## What you need to do
Taking the line that contains "You are a GUI" as the start and the last line of the data as the end, repeat exactly every line in that span, but no pictures.

______________________________

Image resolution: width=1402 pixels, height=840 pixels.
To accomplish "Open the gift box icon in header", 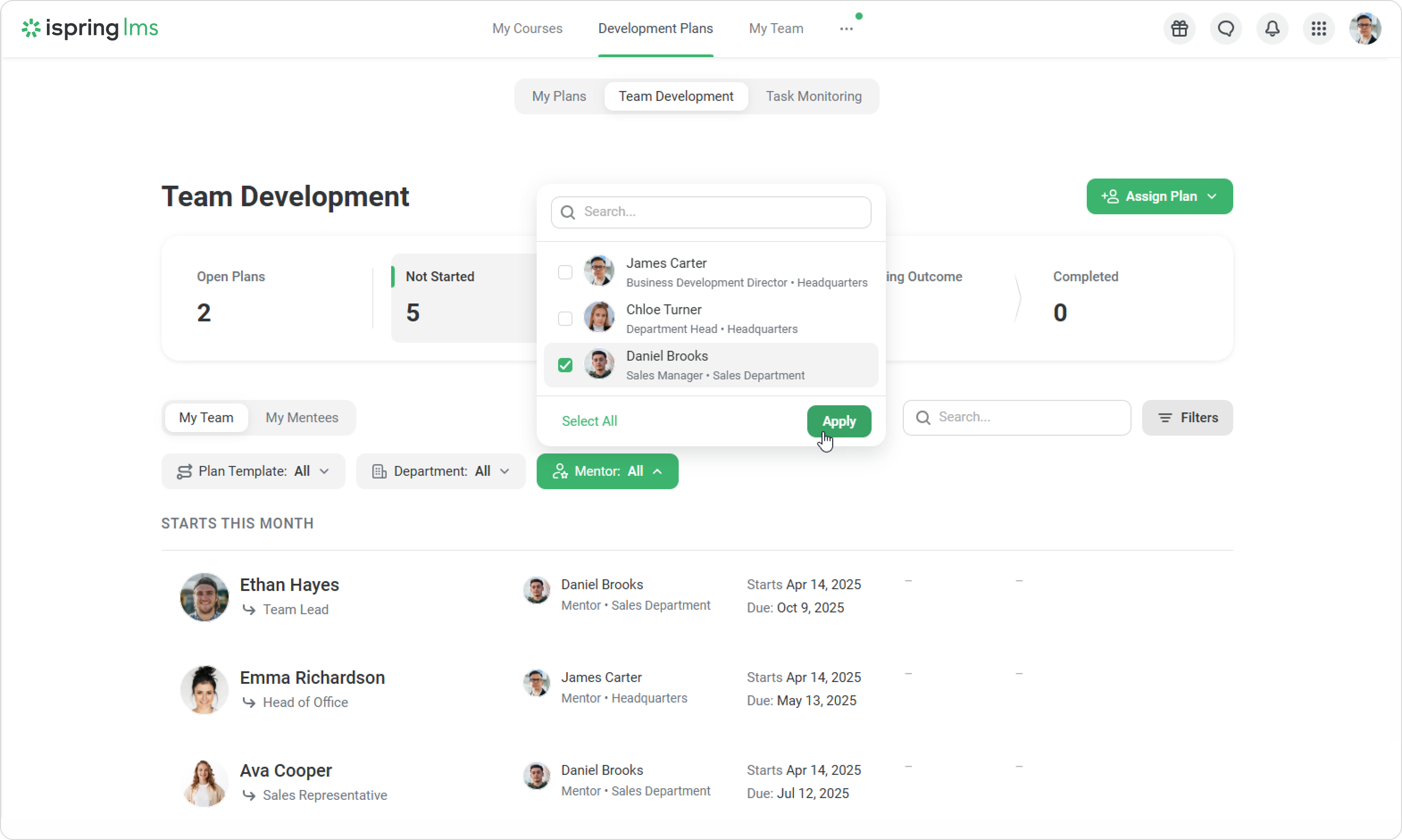I will pos(1180,28).
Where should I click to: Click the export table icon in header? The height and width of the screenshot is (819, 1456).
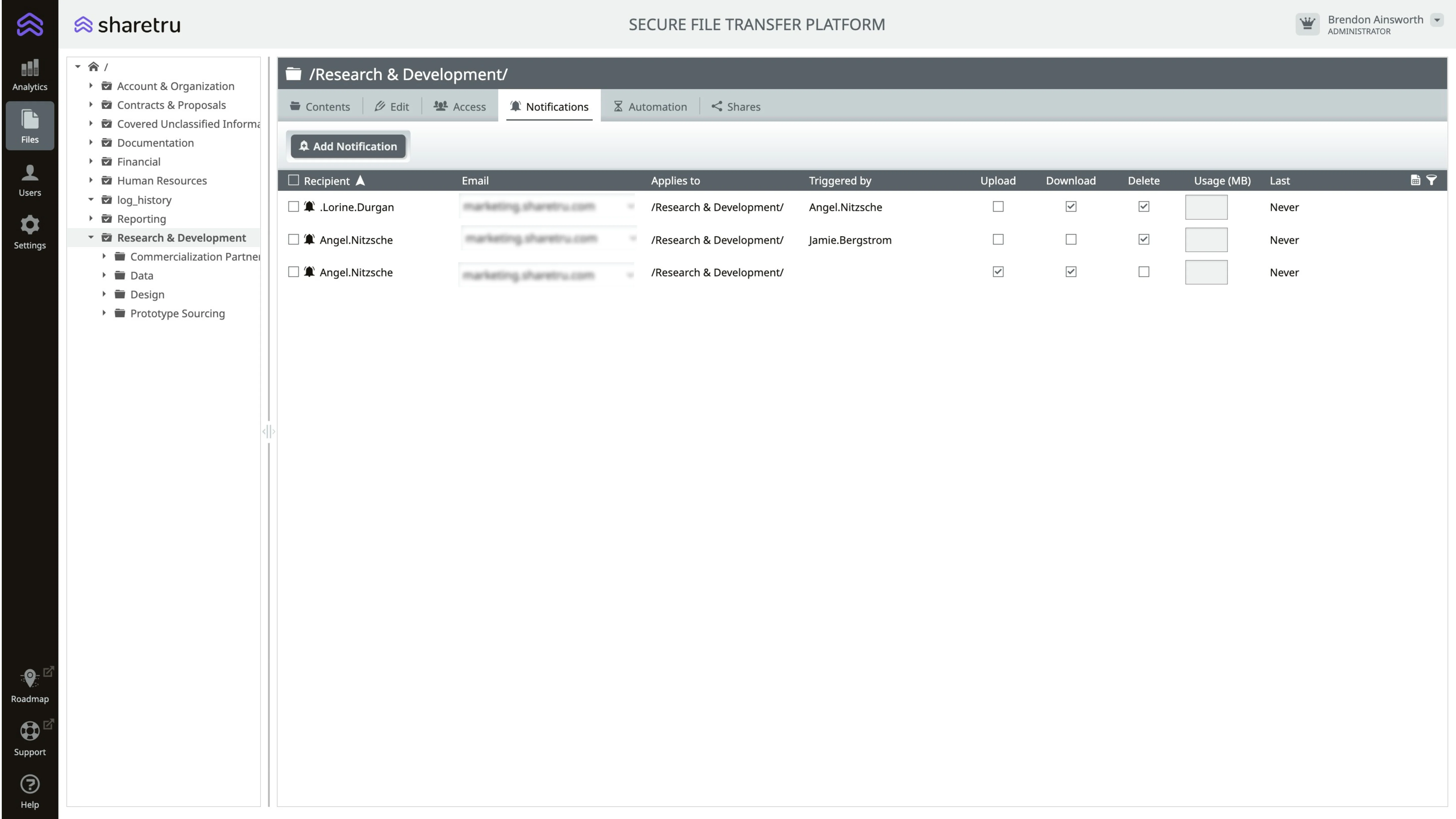tap(1415, 180)
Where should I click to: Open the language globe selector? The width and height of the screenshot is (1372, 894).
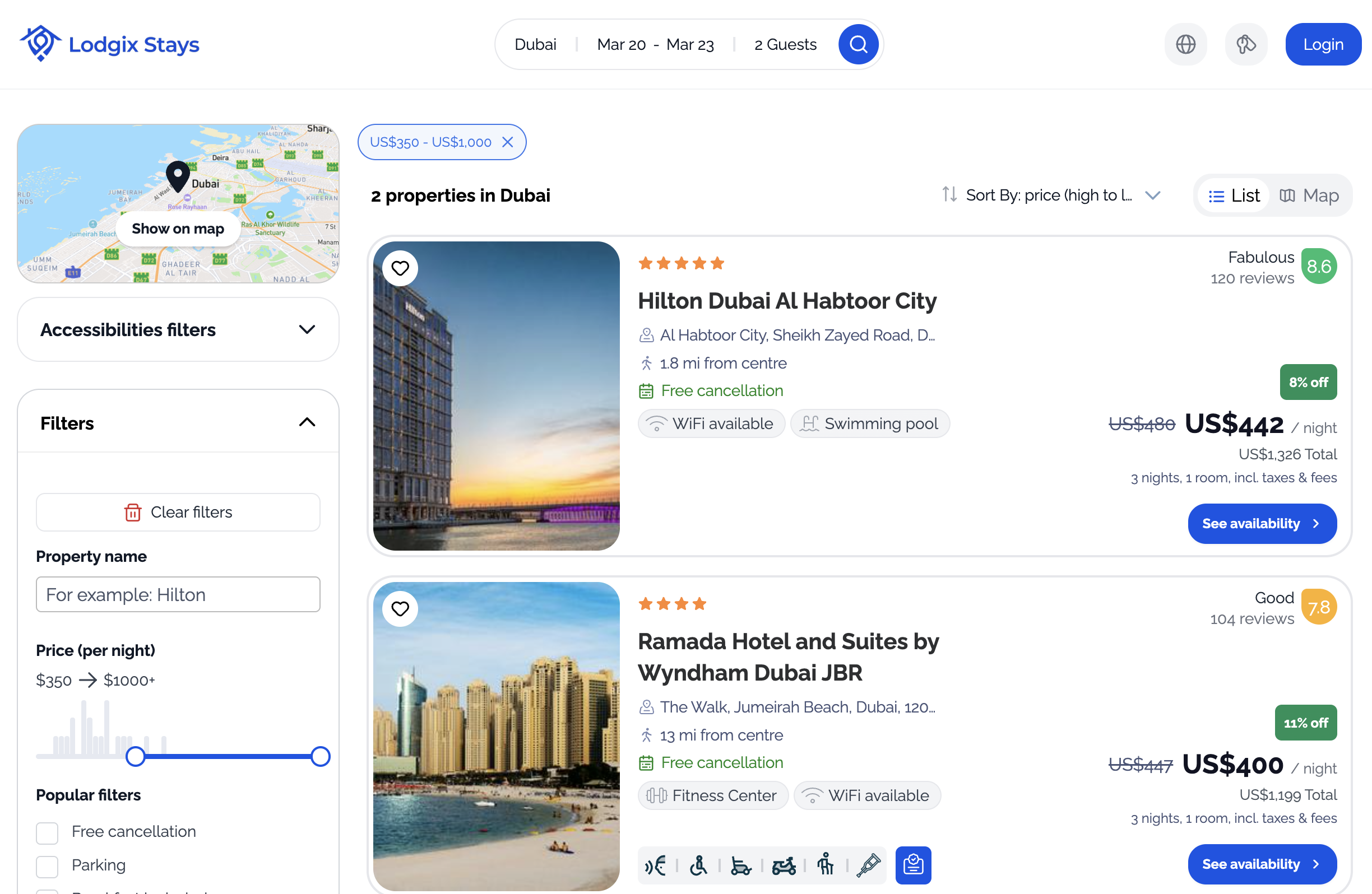(1185, 44)
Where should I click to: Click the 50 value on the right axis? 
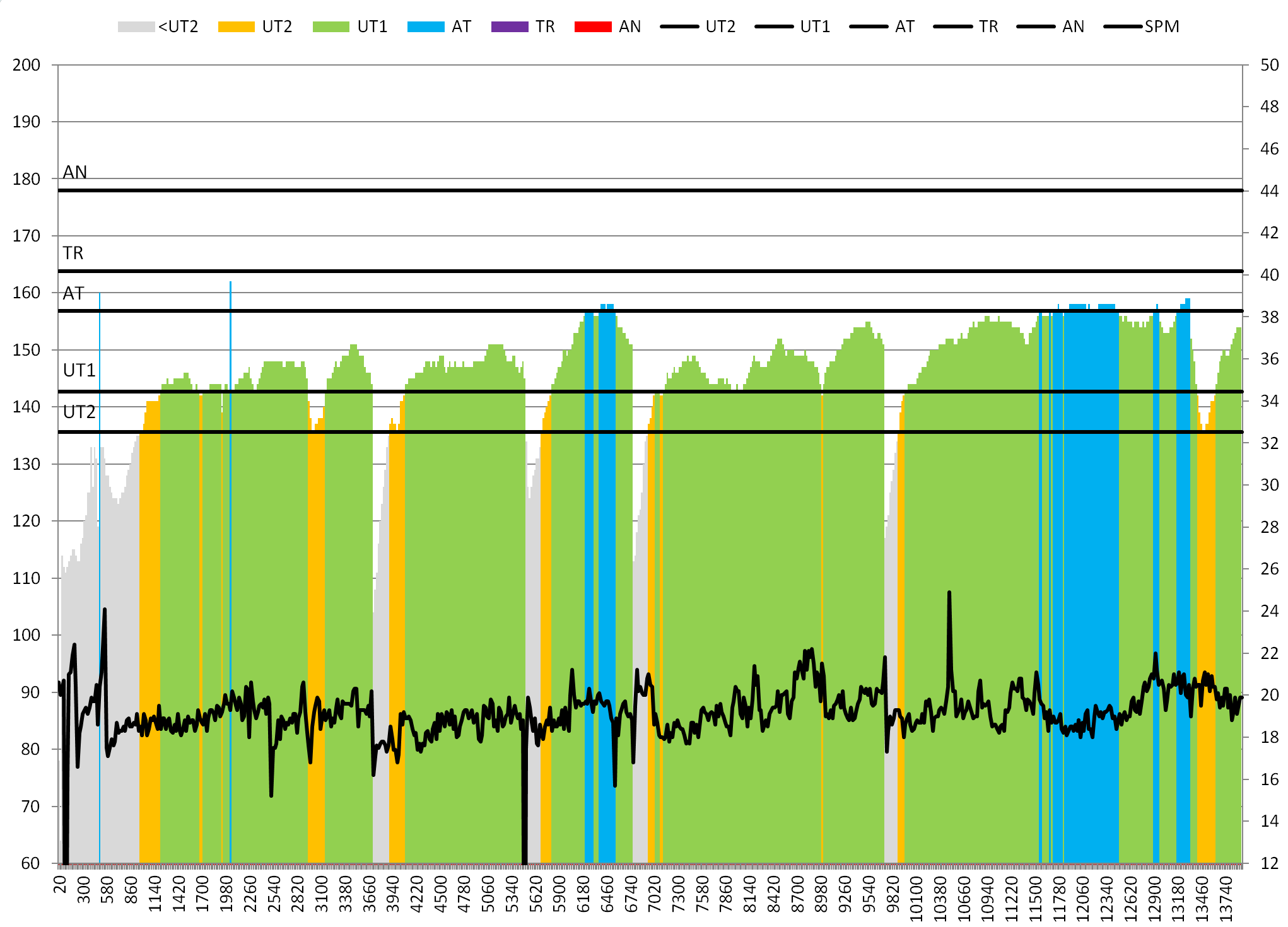pyautogui.click(x=1269, y=65)
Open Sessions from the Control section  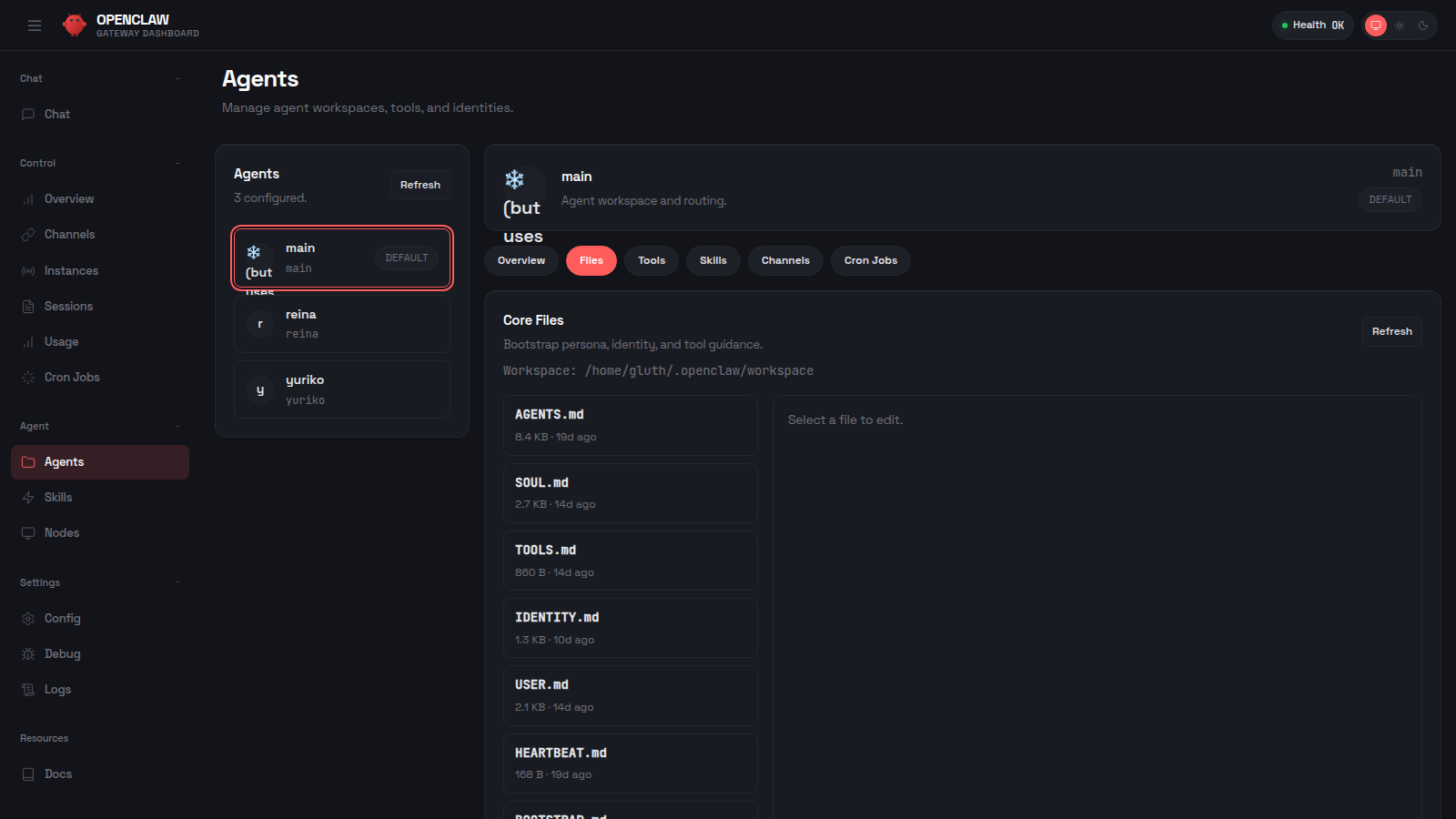(68, 306)
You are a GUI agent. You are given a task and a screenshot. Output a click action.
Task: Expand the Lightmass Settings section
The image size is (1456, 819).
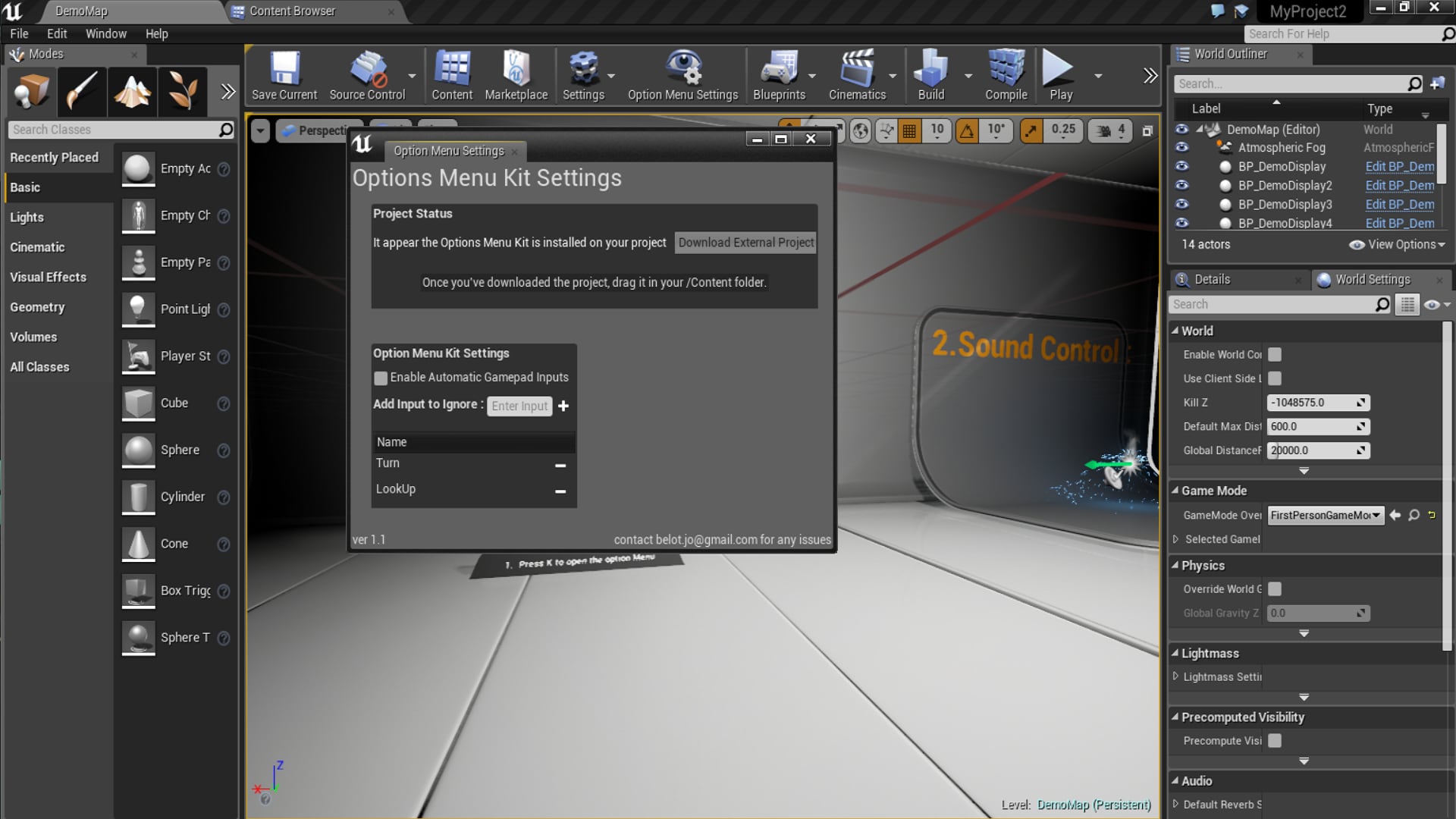[x=1176, y=676]
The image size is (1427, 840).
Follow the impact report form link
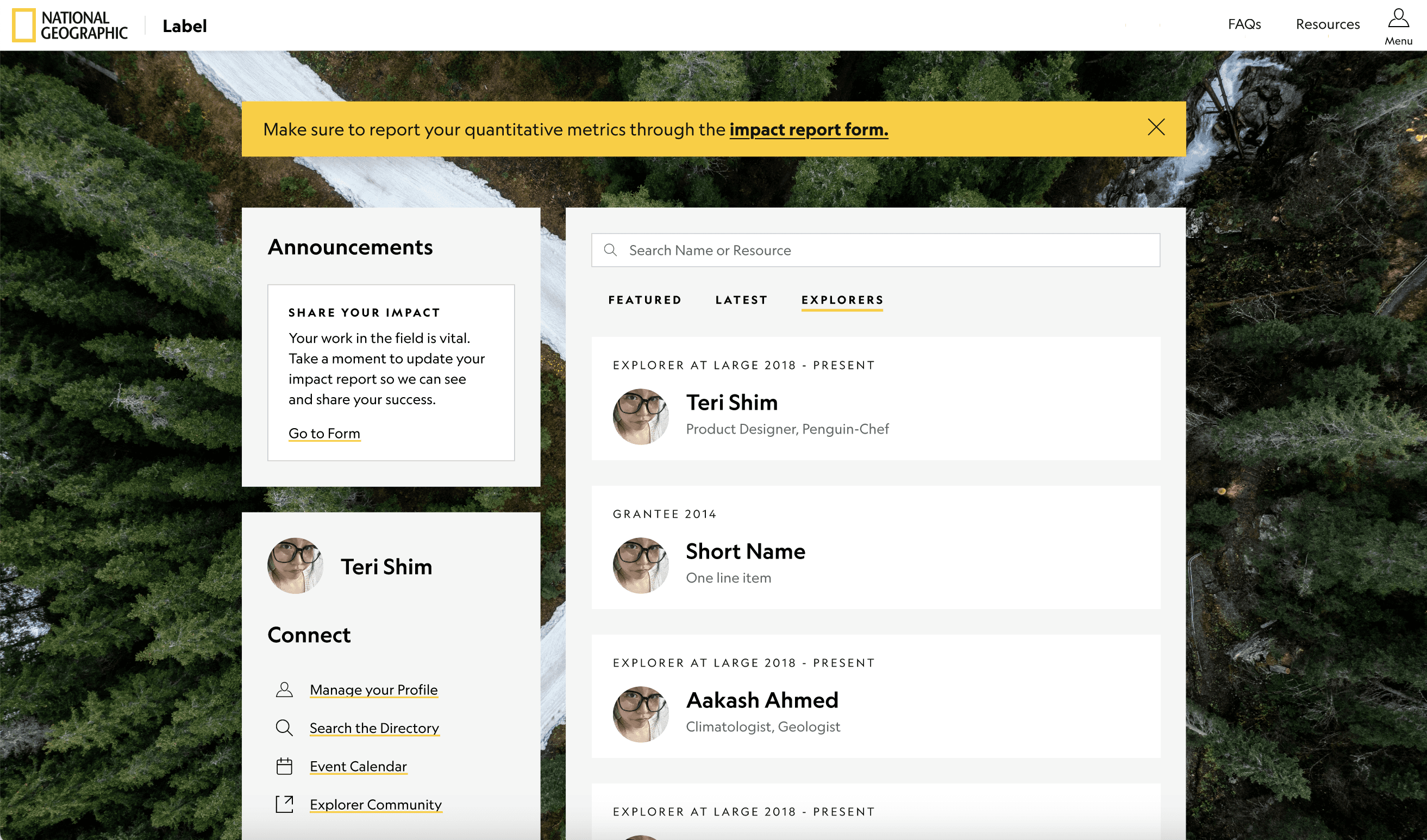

______________________________

## Output of the exercise
You are a GUI agent. You are given a task and a screenshot. Output a click action.
Task: Expand the Lightmass Settings section
The image size is (1456, 819).
[x=1176, y=676]
The image size is (1427, 840).
Follow the impact report form link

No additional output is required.